The simplest way to get uniformly distributed results from rand
is something like this:
int limited_rand(int limit)
{
int r, d = RAND_MAX / limit;
limit *= d;
do { r = rand(); } while (r >= limit);
return r / d;
}
The result will be in the range 0
to limit-1
, and each will occur with equal probability as long as the values 0
through RAND_MAX
all had equal probability with the original rand
function.
Other methods such as modular arithmetic or dividing without the loop I used introduce bias. Methods that go through floating point intermediates do not avoid this problem. Getting good random floating point numbers from rand
is at least as difficult. Using my function for integers (or an improvement of it) is a good place to start if you want random floats.
Edit: Here's an explanation of what I mean by bias. Suppose RAND_MAX
is 7 and limit
is 5. Suppose (if this is a good rand
function) that the outputs 0, 1, 2, ..., 7 are all equally likely. Taking rand()%5
would map 0, 1, 2, 3, and 4 to themselves, but map 5, 6, and 7 to 0, 1, and 2. This means the values 0, 1, and 2 are twice as likely to pop up as the values 3 and 4. A similar phenomenon happens if you try to rescale and divide, for instance using rand()*(double)limit/(RAND_MAX+1)
Here, 0 and 1 map to 0, 2 and 3 map to 1, 4 maps to 2, 5 and 6 map to 3, and 7 maps to 4.

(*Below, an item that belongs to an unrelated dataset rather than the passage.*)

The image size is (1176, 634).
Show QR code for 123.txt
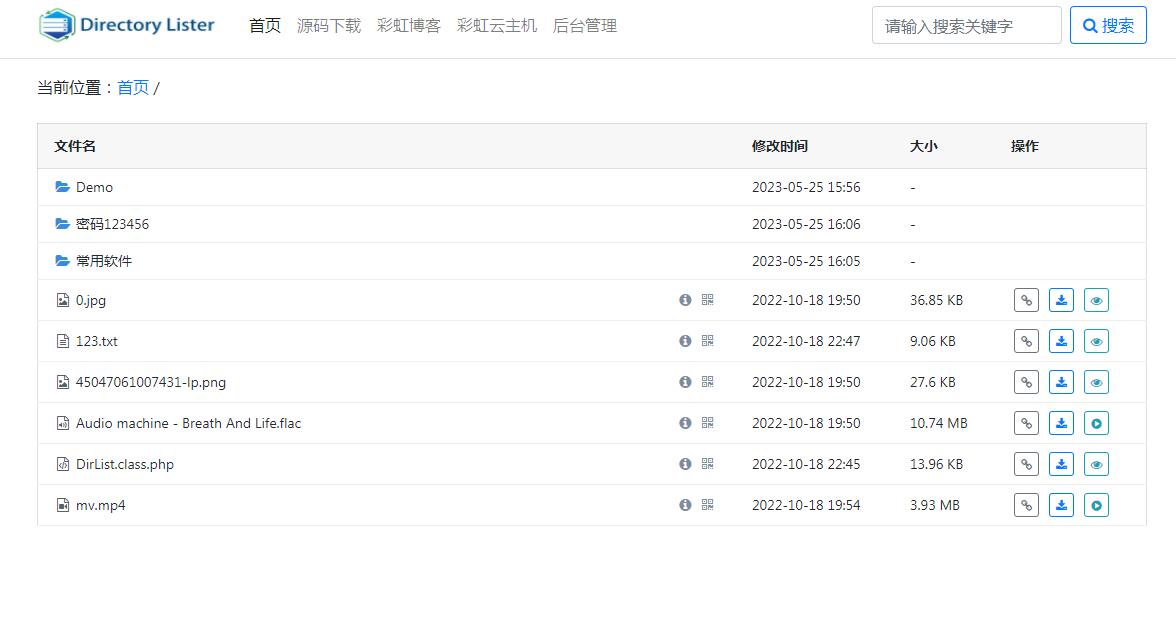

These effects are somewhat mitigated by the magnitude of RAND_MAX
, but they can come back if limit
is large. By the way, as others have said, with linear congruence PRNGs (the typical implementation of rand
), the low bits tend to behave very badly, so using modular arithmetic when limit
is a power of 2 may avoid the bias problem I described (since limit
usually divides RAND_MAX+1
evenly in this case), but you run into a different problem in its place.